Thursday, June 01, 2006

"...at the age of 86 clearly hasn't lost grip of his moral compass."

THE DRAMATIC news early yesterday that Australian mountain climber LincolnHall has survived after being pronounced dead at 8700 metres while climbing down from the summit of Mount Everest is wonderful. But it also brings into stark relief the horror of British climber David Sharp's lonely death a few days earlier.

The 34-year-old engineer was passed by as many as 40 climbers, determined to reach the summit, as he lay dying under a rock shelf from a lack of oxygen.
...
Rather than being hailed a hero for climbing the world's highest mountainon prosthetic legs, Inglis [one of the climbers who passed the dying man] has borne the brunt of public criticism for Sharp's neglect, not least from Everest pioneer and fellow Kiwi Sir Edmund Hillary, who at the age of 86 clearly hasn't lost grip of his moral compass.

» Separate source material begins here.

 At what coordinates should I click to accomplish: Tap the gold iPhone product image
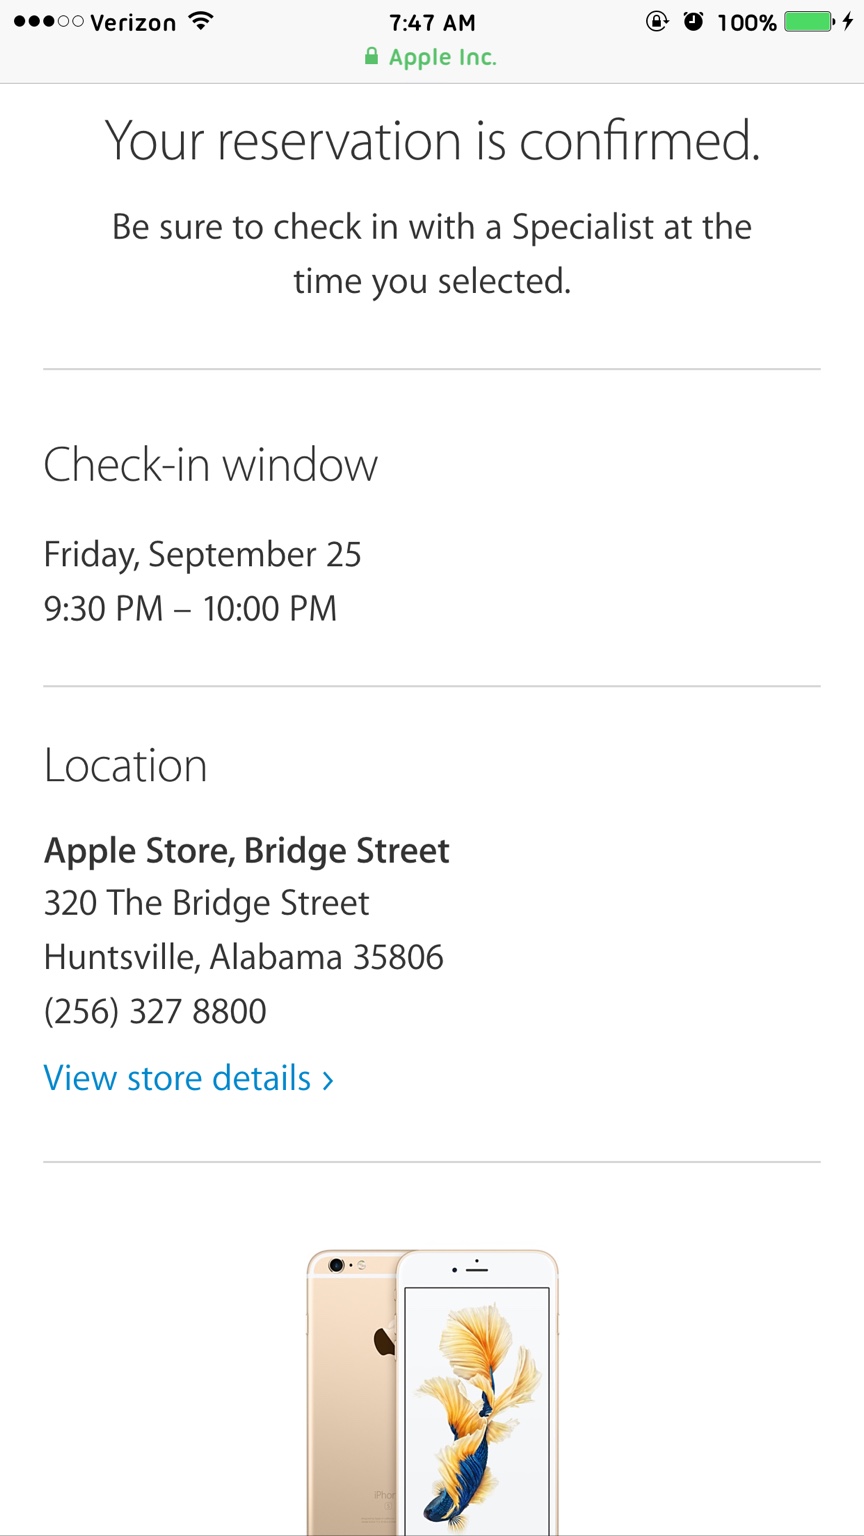tap(432, 1392)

"I haven't seen any evidence so far that this chap hiding under a rock was in a hopeless condition," Hillary told Television New Zealand last week.

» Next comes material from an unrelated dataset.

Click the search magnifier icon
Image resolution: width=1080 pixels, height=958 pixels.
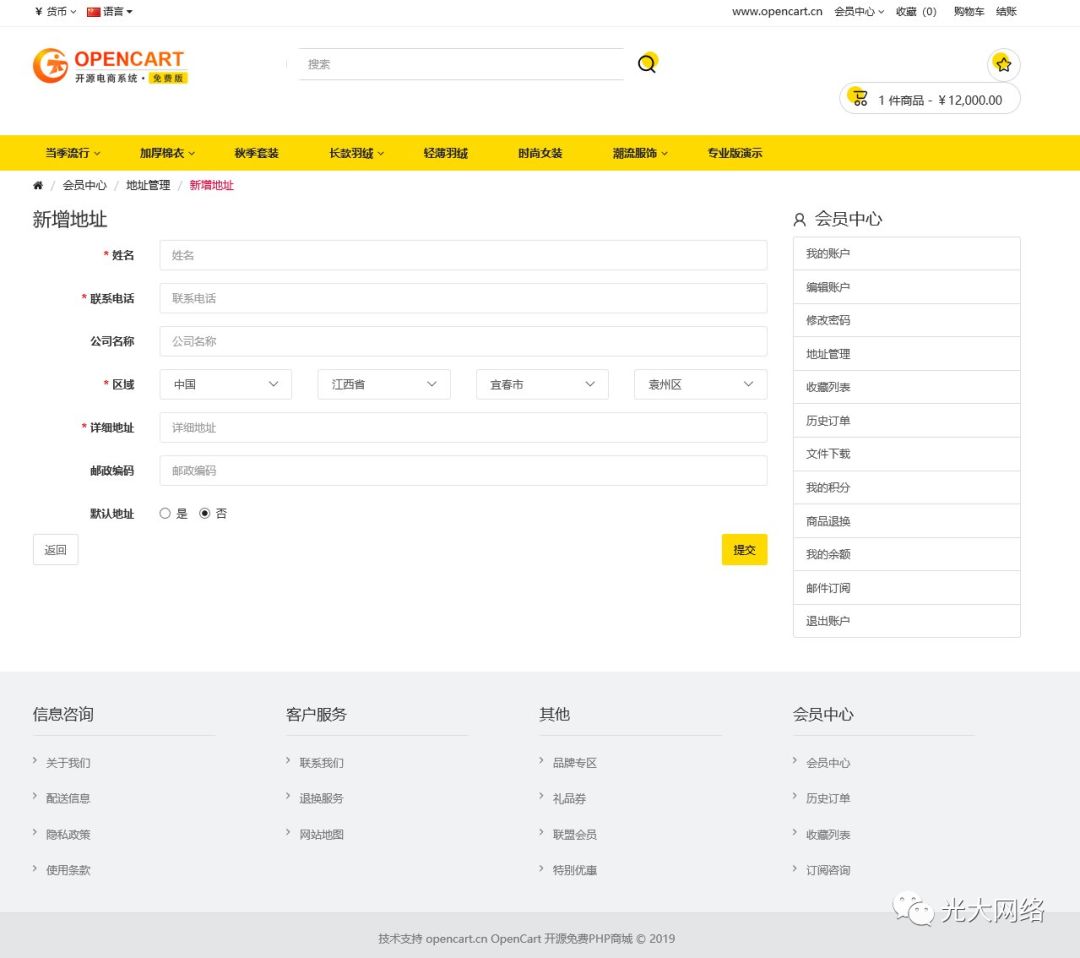click(647, 64)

"If he'd been given a little bit of oxygen and helped down, he might still be alive.

"I don't think it matters a damn if he was from another party, if he was Swiss or from Timbuktu or whatever. He was a human being, and we would regard it as our duty to get him back to safety."


No comment needed.
LINK to SMH article. H/T Tom McMahon

Addendum, June 3

Tom Smith comments at The Right Coast, this and a lot more. Go read.

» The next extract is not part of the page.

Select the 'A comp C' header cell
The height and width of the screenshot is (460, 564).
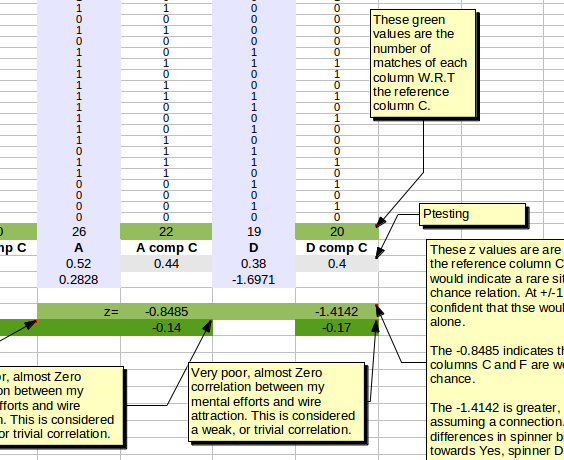166,248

No doubt we will hear the usual, oh mountaineering is just so complex and difficult that if you were not there you cannot possibly judge anybody who climbed by. Baloney. Experienced mountaineers are condemning this callous, inhuman behavior, as well they should. But it will go on until somebody with clout takes action. It is long overdue for prestigious climbing organizations to take a stand and call for some sort of minimal code of behavior among climbers on Everest in terms of rendering aid on big mountains. Except that it has its hands full with a civil war, I don't think it would be going too far for the government of Nepal to simply suspend all climbing of Everest until this is sorted out. I don't think doing so would be any more problematic than a municipality banning diving from a railroad bridge from which teenagers habitually managed to kill themselves. That is one of the things governments are for -- to ban affronts to decency.